抜粋:
#####

図3は多層管状部材210を示し、その管状部材の1層以上に本熱可塑性組成物を取り込んでよい。例えば、少なくとも内層212は炭化水素に対し高い耐吸収性を示す本熱可塑性組成物を含むことができ、管状部材210内で運搬される物質に対して実質的に不活性である。
【0175】
[0163]外層214および中間層216は、本明細書に記載の熱可塑性組成物と同じまたは異なる熱可塑性組成物を含むことができる。あるいは、多層管状部材の他の層は全て共に異なる材料から形成されていてもよい。例えば、一態様では、中間層216は圧力および機械的影響に対して高い耐性を示すことができる。一例として、層216は、単独ポリアミド、共重合体ポリアミド、これらの配合物、つまり相互の混合物または他の重合体との混合物の群のポリアミドで形成することができる。あるいは、層216は繊維強化樹脂複合材料などの繊維強化材料で形成することができる。例えば、ポリアラミド(Kevlar(登録商標)など)で織ったマットを用いて中間層216を形成することができ、その層は機械的攻撃に対して高い耐性がある。中間層は、繊維品またはワイヤーを螺旋状にした、編んだ、または編み組んだ層などを含むことができる。螺旋状構造では、例えば、螺旋状層は2層であってもよく、その各層は管状部材210の長手方向軸に対して、いわゆるロック角度または中立角度の約54°で、またはその近傍で、反対方向に螺旋を描くものであってよい。但し、管状部材210は螺旋状構造に限定されるものではない。中間層216は編地、編組布、巻きつけ(wrapped)布、織布、または不織布であってもよい。
【0176】
[0164]外層214は外部攻撃から保護するだけでなく、管状部材に絶縁性または他の望ましい特性を与えることができる。例えば、多層ホースは、高度の耐欠損性、耐候性、耐燃性および耐寒性のある好適な種類のゴム材料で形成された外層214を含むことができる。そのような材料の例としては、熱可塑性エラストマー、例えば、ポリアミド系熱可塑性エラストマー、ポリエステル系熱可塑性エラストマー、ポリオレフィン系熱可塑性エラストマー、およびスチレン系熱可塑性エラストマーが挙げられる。外層214の好適な材料としては、これらに限定するものではないが、エチレン−プロピレン−ジエン三元共重合体ゴム、エチレン−プロピレンゴム、クロロスルホン化ポリエチレンゴム、アクリロニトリル−ブタジエンゴムとポリ塩化ビニルとの混合物、アクリロニトリル−ブタジエンゴムとエチレン−プロピレン−ジエン三元共重合体ゴムとの混合物、および塩素化ポリエチレンゴムが挙げられる。

#####

データ部分:
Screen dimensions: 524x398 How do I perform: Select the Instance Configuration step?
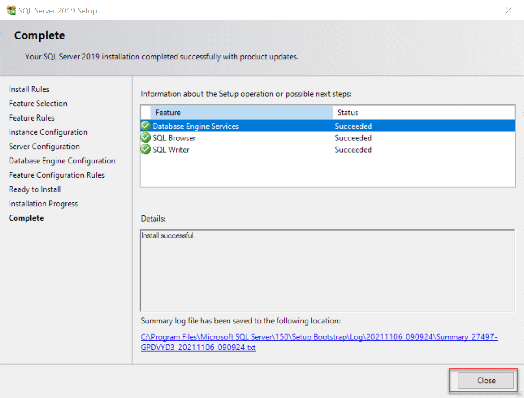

#####

この演習の課題:
[A] 抜粋では、螺旋状構造の各螺旋状層は管状部材210の長手方向軸に対して約何度で螺旋を描くとされているか。
[B] 抜粋のうち「図3は多層管状部材210を示」から「または不織布であってもよい。」に至るまでのすべてを、一字一句そのまま書き写してください。

課題別の結果:
[A] 約54°（いわゆるロック角度または中立角度）、またはその近傍である。

[B]
図3は多層管状部材210を示し、その管状部材の1層以上に本熱可塑性組成物を取り込んでよい。例えば、少なくとも内層212は炭化水素に対し高い耐吸収性を示す本熱可塑性組成物を含むことができ、管状部材210内で運搬される物質に対して実質的に不活性である。
【0175】
[0163]外層214および中間層216は、本明細書に記載の熱可塑性組成物と同じまたは異なる熱可塑性組成物を含むことができる。あるいは、多層管状部材の他の層は全て共に異なる材料から形成されていてもよい。例えば、一態様では、中間層216は圧力および機械的影響に対して高い耐性を示すことができる。一例として、層216は、単独ポリアミド、共重合体ポリアミド、これらの配合物、つまり相互の混合物または他の重合体との混合物の群のポリアミドで形成することができる。あるいは、層216は繊維強化樹脂複合材料などの繊維強化材料で形成することができる。例えば、ポリアラミド(Kevlar(登録商標)など)で織ったマットを用いて中間層216を形成することができ、その層は機械的攻撃に対して高い耐性がある。中間層は、繊維品またはワイヤーを螺旋状にした、編んだ、または編み組んだ層などを含むことができる。螺旋状構造では、例えば、螺旋状層は2層であってもよく、その各層は管状部材210の長手方向軸に対して、いわゆるロック角度または中立角度の約54°で、またはその近傍で、反対方向に螺旋を描くものであってよい。但し、管状部材210は螺旋状構造に限定されるものではない。中間層216は編地、編組布、巻きつけ(wrapped)布、織布、または不織布であってもよい。